Das zunehmende Thromboserisiko schließt manche Verhütungsmittel für Frauen in den Wechseljahren aus. / © Getty Images/Science Photo Library
Die Chancen, jenseits der 40 noch schwanger zu werden, liegen statistisch betrachtet bei nur rund 2 Prozent pro Menstruationszyklus. Dennoch können die Eierstöcke bis zur endgültig letzten Periodenblutung, also der Menopause, befruchtungsfähige Eizellen produzieren. Der Großteil der Embryonen ist allerdings genetisch nicht mehr intakt – was die Fehlgeburtenrate erhöht.
»Mit 55 Jahren sind 95 Prozent der Frauen über die Menopause hinweg. Deshalb ist dieses Alter die gedachte Grenze für eine erforderliche Kontrazeption«, erklärte Professorin Dr. Petra Stute von der Universitätsfrauenklinik Bern bei einem Webcast des gemeinnützigen Vereins Menoqueens, der sich der Aufklärung rund um das Thema Klimakterium widmet. Oder anders ausgedrückt: »Vor dem 50. Lebensjahr braucht man eine zweijährige Amenorrhö, um sicher auf Verhütung verzichten zu können. Nach 50 sollte die Frau ein Jahr amenorrhöisch sein, um keine Verhütung mehr betreiben zu müssen.«
Mit dem Lebensalter der Anwenderin verschiebt sich jedoch das Nutzen-Risiko-Verhältnis besonders für die Hormonpräparate, die sowohl eine Estrogen- als auch eine Gestagenkomponente enthalten, also Pille, Vaginalring und Hormonpflaster. Da das Risiko für Thromboembolien sowohl auf der venösen als auch auf der arteriellen Seite ohnehin ab der Lebensmitte steigt, würde durch die kombinierten Hormongaben ein zusätzlicher Risikofaktor geschaffen.

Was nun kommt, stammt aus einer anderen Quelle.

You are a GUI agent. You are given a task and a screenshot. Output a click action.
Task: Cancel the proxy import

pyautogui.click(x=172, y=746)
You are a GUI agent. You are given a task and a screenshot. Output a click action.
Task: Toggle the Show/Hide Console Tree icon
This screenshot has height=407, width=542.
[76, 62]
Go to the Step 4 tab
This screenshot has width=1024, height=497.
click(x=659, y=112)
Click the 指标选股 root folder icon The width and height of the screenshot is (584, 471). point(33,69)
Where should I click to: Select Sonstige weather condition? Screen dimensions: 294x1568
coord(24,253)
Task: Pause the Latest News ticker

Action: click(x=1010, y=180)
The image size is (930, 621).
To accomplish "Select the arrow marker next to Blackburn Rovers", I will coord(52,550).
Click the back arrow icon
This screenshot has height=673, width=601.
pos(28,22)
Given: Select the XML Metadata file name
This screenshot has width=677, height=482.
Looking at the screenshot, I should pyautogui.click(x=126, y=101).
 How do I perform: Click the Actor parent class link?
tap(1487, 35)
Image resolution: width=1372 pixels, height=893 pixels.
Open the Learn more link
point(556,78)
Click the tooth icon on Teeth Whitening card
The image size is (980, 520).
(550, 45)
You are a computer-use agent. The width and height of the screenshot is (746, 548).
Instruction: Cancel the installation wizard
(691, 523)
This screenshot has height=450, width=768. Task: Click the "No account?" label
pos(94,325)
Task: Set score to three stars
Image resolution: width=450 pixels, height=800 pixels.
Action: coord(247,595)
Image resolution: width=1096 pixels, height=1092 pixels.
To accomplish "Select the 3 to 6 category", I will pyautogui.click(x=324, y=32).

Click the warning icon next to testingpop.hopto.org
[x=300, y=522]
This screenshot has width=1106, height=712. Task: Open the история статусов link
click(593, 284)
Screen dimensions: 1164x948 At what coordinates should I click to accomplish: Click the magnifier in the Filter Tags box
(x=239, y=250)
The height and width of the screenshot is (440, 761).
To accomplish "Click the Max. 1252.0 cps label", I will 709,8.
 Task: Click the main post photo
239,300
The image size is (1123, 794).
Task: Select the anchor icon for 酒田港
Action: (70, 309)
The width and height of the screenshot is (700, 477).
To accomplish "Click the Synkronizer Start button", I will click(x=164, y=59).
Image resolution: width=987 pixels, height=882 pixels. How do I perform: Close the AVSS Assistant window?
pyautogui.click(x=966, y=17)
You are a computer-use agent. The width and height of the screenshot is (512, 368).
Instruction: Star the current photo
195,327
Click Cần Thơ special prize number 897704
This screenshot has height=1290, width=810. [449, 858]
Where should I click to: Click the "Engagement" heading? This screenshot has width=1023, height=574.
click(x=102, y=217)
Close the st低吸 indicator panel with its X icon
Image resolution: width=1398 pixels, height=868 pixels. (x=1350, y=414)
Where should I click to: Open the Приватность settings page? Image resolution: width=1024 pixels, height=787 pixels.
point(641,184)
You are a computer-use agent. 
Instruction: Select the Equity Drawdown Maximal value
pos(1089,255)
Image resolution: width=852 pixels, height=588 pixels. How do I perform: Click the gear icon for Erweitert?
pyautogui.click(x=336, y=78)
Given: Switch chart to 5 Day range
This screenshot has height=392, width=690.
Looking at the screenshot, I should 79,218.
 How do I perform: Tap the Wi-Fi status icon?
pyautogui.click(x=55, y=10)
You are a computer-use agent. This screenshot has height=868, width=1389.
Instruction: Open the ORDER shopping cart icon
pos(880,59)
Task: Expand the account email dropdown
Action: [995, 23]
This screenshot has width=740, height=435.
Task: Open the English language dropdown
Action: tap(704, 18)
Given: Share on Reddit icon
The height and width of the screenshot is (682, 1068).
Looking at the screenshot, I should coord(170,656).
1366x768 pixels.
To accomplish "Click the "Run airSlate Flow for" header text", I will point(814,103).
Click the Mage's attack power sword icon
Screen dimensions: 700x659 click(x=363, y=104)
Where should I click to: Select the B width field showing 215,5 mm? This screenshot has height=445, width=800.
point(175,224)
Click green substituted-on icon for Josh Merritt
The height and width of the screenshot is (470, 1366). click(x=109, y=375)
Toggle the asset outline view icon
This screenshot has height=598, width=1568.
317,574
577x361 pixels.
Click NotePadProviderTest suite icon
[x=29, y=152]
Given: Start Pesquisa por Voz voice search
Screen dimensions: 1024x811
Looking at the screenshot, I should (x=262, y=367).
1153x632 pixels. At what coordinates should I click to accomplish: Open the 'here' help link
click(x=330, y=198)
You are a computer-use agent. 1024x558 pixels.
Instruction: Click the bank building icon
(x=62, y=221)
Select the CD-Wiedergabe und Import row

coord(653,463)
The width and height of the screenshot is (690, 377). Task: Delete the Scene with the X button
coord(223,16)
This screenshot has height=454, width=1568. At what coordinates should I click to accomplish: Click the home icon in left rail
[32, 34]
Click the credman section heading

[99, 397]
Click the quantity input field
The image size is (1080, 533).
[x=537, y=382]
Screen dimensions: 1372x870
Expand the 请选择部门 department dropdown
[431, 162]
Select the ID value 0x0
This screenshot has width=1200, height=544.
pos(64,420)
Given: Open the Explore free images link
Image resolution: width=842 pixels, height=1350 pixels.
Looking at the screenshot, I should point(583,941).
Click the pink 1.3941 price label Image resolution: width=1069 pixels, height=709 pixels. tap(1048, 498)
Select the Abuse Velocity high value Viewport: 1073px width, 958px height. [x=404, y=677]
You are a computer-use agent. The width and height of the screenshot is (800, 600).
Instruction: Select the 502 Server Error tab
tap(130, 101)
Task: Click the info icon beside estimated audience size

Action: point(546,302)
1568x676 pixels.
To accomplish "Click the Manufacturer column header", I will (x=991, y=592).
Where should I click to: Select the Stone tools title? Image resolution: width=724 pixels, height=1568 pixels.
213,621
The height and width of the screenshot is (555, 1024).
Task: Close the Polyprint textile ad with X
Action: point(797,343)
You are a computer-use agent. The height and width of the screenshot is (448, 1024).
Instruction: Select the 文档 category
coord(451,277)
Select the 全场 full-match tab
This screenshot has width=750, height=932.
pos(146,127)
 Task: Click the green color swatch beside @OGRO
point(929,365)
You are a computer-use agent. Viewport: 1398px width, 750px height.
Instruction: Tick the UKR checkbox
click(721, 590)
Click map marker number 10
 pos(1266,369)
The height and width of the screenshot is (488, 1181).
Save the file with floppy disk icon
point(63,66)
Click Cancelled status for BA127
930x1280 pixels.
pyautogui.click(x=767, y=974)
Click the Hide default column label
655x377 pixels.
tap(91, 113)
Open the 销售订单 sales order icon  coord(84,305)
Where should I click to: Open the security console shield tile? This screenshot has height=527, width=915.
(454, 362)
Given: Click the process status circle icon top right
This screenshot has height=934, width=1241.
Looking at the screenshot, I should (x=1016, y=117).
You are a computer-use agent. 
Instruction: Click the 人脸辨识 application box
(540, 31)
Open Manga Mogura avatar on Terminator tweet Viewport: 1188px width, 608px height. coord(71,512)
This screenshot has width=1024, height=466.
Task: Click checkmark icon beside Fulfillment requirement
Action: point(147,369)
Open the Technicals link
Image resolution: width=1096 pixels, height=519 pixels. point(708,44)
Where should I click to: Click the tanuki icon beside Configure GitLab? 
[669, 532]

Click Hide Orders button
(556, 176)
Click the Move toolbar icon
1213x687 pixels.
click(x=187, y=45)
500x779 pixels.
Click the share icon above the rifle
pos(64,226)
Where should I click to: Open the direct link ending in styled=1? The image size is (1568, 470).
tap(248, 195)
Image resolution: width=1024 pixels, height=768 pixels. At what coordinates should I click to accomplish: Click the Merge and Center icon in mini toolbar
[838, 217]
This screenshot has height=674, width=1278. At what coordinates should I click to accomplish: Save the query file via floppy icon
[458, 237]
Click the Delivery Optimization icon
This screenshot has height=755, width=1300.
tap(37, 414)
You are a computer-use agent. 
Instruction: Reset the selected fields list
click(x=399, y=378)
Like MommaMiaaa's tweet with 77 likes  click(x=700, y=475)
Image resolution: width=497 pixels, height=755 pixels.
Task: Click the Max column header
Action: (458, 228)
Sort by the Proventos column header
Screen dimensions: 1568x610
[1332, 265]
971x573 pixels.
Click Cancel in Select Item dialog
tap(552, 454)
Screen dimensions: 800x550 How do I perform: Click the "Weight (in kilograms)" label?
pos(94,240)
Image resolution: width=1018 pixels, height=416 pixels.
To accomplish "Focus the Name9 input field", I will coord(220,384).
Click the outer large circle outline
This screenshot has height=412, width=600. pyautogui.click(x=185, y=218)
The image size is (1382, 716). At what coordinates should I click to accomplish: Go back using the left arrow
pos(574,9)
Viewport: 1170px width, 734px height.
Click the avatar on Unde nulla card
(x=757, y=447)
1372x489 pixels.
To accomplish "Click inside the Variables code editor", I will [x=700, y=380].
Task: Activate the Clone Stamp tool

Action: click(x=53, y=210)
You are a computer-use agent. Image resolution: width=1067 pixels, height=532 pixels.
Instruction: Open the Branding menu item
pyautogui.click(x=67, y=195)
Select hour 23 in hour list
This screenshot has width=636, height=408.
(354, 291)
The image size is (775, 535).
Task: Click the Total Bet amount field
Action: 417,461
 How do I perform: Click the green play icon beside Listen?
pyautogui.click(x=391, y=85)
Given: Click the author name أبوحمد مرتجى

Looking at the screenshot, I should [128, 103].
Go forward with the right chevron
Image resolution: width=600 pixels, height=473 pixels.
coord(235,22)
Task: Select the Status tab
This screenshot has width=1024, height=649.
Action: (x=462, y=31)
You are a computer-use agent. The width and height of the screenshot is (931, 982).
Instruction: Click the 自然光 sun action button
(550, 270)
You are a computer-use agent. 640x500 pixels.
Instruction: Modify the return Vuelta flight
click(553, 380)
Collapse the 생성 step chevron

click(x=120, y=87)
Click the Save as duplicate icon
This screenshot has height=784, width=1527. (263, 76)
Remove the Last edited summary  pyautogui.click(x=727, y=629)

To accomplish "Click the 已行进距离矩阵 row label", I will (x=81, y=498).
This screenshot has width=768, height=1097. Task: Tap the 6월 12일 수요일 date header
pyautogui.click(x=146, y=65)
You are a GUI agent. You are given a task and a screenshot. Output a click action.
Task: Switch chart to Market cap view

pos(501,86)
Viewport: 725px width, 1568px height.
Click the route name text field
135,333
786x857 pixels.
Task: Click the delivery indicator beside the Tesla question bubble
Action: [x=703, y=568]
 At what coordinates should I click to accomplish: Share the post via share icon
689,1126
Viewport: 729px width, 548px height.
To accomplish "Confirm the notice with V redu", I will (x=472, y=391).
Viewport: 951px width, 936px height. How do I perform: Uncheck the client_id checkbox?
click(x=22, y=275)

»Alter per se ist keine Kontraindikation für jegliche Art von hormoneller Verhütung. Kommt allerdings ein weiterer Risikofaktor wie Rauchen, Übergewicht, Hypertonie, eine Fettstoffwechselerkrankung oder eine genetische Blutgerinnungsstörung hinzu, wiegt der Faktor Alter schwerer und es kann daraus schnell eine relative oder absolute Kontraindikation für die Kombipräparate entstehen«, informierte die Gynäkologin. »Dann könnte bereits vor der Perimenopause die Entscheidung sein, etwa zu einem reinen Gestagen-Präparat zu wechseln.«
Vor allem das synthetische Estrogen Ethinylestradiol steht bei der Nutzen-Risiko-Abwägung für ein Verhütungspräparat im Fokus. »Es verändert die Gerinnung im Blut stärker als die bioidentischen Estrogene Estradiol und Estetrol sowie Gelbkörperhormone. Deshalb stellt man die Frau spätestens mit dem 50. Lebensjahr auf ein Ethinylestradiol-freies Verhütungspräparat um oder gleich auf eine Hormonersatztherapie ein. Auch bei einer Frau, die über 40 Jahre alt ist und wieder verhüten möchte, beginnt man nicht mit einer Ethinylestradiol-haltigen Pille.«
Stute berichtete von einer aktuellen Metaanalyse, die die Daten von mehr als 560.000 Frauen beinhaltet. Danach konnten Estradiol-haltige Kombipräparate das Risiko für venöse Thromboembolien allgemein signifikant um 33 Prozent senken, nach Berücksichtigung individueller Risikofaktoren sogar um 49 Prozent im Vergleich zu Ethinylestradiol-haltigen Präparaten.